- **SOURCE DATA**:
--- START ---

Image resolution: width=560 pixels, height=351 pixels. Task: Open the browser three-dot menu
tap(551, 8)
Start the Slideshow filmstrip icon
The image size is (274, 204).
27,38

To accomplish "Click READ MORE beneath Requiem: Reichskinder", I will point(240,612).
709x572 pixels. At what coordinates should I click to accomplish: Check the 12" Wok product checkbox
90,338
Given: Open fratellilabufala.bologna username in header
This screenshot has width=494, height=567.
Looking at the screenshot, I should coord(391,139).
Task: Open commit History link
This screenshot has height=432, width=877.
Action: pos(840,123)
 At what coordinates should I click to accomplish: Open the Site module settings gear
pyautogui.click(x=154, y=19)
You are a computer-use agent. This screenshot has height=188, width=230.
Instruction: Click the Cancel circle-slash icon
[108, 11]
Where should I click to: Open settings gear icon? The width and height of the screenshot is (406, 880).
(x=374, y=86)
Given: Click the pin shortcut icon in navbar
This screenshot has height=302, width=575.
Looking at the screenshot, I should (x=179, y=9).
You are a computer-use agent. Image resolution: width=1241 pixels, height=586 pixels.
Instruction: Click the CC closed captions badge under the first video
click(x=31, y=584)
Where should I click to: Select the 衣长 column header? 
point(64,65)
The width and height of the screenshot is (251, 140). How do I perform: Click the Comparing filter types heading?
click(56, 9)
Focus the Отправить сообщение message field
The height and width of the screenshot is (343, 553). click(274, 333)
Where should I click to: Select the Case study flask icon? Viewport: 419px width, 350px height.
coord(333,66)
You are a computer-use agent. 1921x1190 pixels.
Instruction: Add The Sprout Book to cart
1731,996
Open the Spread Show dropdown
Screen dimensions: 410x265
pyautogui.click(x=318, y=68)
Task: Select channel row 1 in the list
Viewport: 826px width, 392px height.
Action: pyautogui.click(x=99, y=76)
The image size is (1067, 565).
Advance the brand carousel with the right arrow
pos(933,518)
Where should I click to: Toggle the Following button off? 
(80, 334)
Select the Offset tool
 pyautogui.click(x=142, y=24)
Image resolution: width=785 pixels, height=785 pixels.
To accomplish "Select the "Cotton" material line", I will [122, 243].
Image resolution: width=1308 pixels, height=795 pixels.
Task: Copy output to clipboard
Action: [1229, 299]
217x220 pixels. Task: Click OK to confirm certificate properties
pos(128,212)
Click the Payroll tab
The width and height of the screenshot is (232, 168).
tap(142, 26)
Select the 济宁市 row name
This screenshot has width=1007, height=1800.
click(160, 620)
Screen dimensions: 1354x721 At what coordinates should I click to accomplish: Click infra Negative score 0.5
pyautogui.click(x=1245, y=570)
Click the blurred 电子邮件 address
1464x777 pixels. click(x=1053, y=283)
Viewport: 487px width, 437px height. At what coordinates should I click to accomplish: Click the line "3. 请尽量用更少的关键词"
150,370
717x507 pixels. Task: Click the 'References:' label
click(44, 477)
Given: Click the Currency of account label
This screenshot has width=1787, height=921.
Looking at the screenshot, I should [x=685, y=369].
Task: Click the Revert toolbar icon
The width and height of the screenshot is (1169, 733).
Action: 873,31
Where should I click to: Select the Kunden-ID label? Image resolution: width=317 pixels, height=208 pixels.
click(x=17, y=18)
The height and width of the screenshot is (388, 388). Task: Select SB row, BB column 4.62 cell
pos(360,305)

--- END ---

- **TRY IT**:
Given the records above, return exactly the lines starting at the line containing "Start the Slideshow filmstrip icon" and ending at the line containing "Given: Open fratellilabufala.bologna", including both.

- **PROBLEM SOLUTION**:
Start the Slideshow filmstrip icon
The image size is (274, 204).
27,38

To accomplish "Click READ MORE beneath Requiem: Reichskinder", I will point(240,612).
709x572 pixels. At what coordinates should I click to accomplish: Check the 12" Wok product checkbox
90,338
Given: Open fratellilabufala.bologna username in header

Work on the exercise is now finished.